Chewing a tough steak, a crunchy apple with the skin, and popcorn all have the same problem. Bits of these foods, like a strand of meat fiber from the steak or the hull of a popcorn kernel, gets trapped not only between your teeth, but also way down deep inside the pocket of the gum. You see, every tooth is nestled in a pocket of gum flesh, and that helps you floss really well to get plaque below the gum line.
Unfortunately, it also means that food gets stuck in these pockets as well. When that happens, your gums respond to the food bits much in the same way oysters respond to a sand particle; the irritation begins, the swelling begins, and your gums try desperately to push the substance out (even though the gums cannot). The fix is to floss until you cannot feel anything stuck in the gums anymore. Not surprisingly, the gums will immediately bleed a little because they have been relieved of the irritant, and the swelling will go down right away.
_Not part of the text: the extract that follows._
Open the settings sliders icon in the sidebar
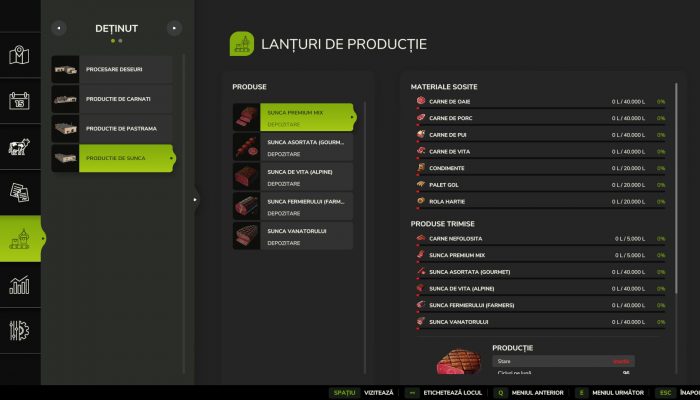The height and width of the screenshot is (400, 700). click(19, 331)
Abscesses are pockets of pus in the gums. They may be the result of part of a tooth rotting below the gum line, or they may be the result of an infection in the gum that has gotten really bad. The abscess will continue to get worse and worse unless it is relieved of the pus. Most dentists recommend swishing with a saltwater solution you can make right in your kitchen to draw out the pus. If that does not seem to work, you should see your dentist. The dentist can numb that area of your mouth, insert a dental scaling tool into the pocket of infected gum tissue and drain the pus. After a really good rinsing and a prescription for antibiotics, you are all set.
Blows to the Face
Fistfights are definitely a cause for puffy gums. If you are lucky and did not get any teeth knocked out or knocked loose, the gums will swell because they are bruised from the blows. Apply a cold compress to the painful areas, and wait a few days. If the puffiness persists, it may be that you have a tooth that was jarred a little too hard from the blows. Your dentist can fix that with an x-ray and possibly a little light surgery.